Rahho, era appena uscito dalla chiesa dello Spirito, Santo, dove aveva celebrato il pio esercizio della Via Crucis. L’autista e due suoi collaboratori che si trovavano con lui sul veicolo vennero subito uccisi, mentre l’Arcivescovo fu rapito. Dopo giorni di serrate trattative per la sua liberazione, il suo corpo senza vita fu ritrovato il 12 marzo, nei pressi di un cimitero abbandonato nel distretto di Karama. Le cause della sua morte non sono state mai chiarite in maniera definitiva.
Adesso, mentre anche Mosul si appresta a accogliere Papa Francesco durante la sua visita pastorale in Iraq, il portale d’informazione ankawa.com lancia un appello a riaprire il dossier delle indagini su quel rapimento, per cercare di far luce sui responsabili di quell’evento criminale che provocò la sua morte.
Nel periodo successivo al 2003, anno dell’operazione militare a guida USA che aveva causato il crollo del regime di Saddam Hussein, la città di Mosul fu teatro di una escalation di violenze, crimini e rapimenti che presero di mira in maniera accentuata appartenenti alle locali comunità cristiane.

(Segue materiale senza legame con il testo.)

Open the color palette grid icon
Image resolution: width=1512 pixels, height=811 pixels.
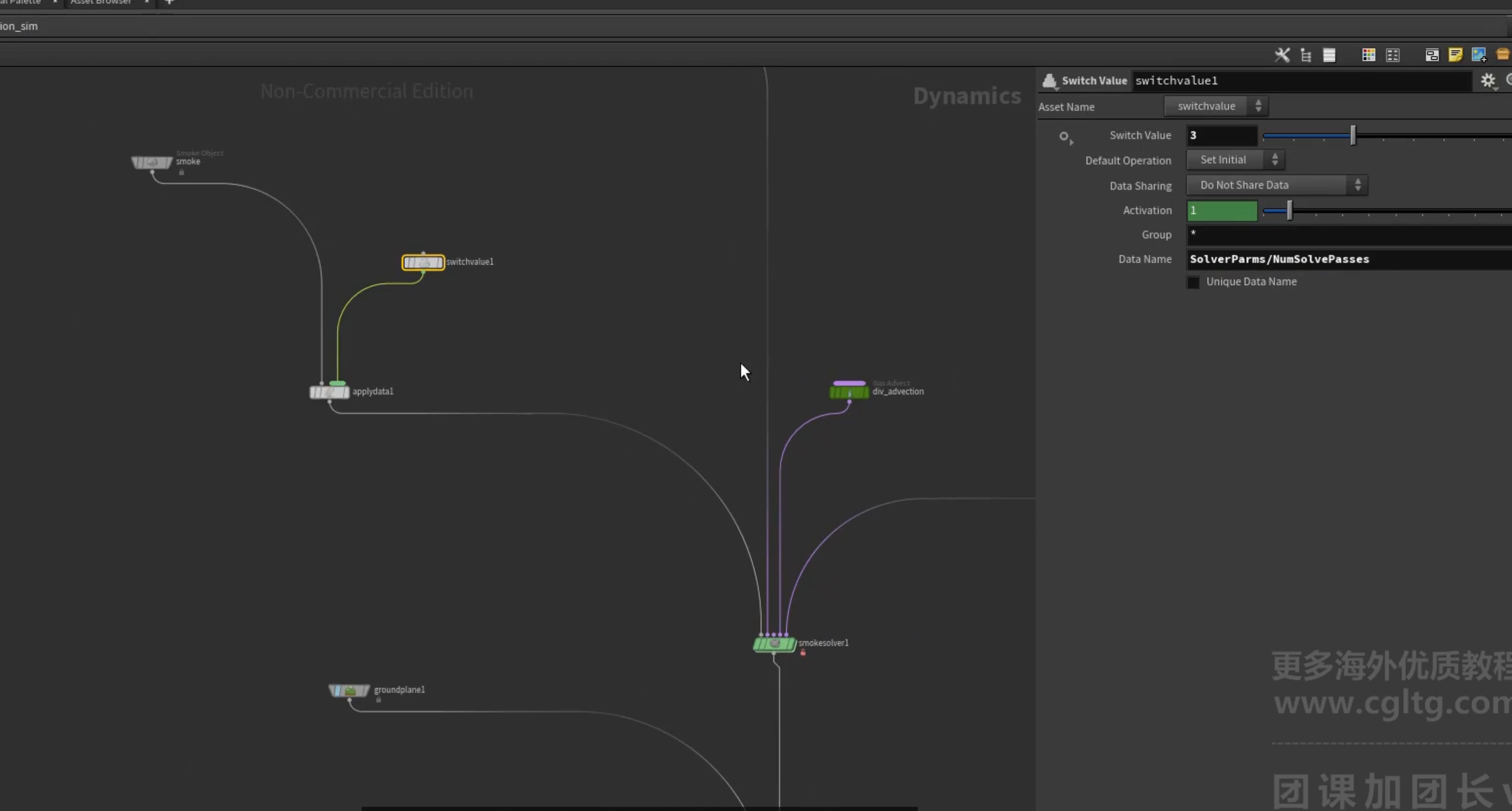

Il Sinodo dei Vescovi caldei già nel settembre 2016 aveva messo all’ordine del giorno di una sua riunione la necessità di avviare i processi di beatificazione per martirio riguardanti l’Arcivescovo Rahho, per il sacerdote caldeo Raghiid Aziz Ganni e per suor Cecilia Moshi Hanna, uccisa a Baghdad nel 2002.
Nel maggio 2018 (vedi Fides 14/5/2018), la Congregazione per le Cause dei Santi ha concesso il Nihil Obstat richiesto per avviare il processo di canonizzazione di padre Raghiid Ganni e dei tre diaconi – Basman Yousef Daud, Wahid Hanna Isho e Gassan Isam Bidawid – uccisi insieme a lui dal commando armato che il 3 giugno 2007 assaltò la a Mosul la chiesa dello Spirito Santo.
Alla fine di ottobre del 2019 si è conclusa a Baghdad la fase diocesana della Causa di Beatificazione e Dichiarazione di Martirio dei 48 servi di Dio trucidati il 31 ottobre 2010 a Baghdad dal commando terrorista che assaltò la chiesa siro cattolica intitolata a Nostra Signora del Perpetuo Soccorso.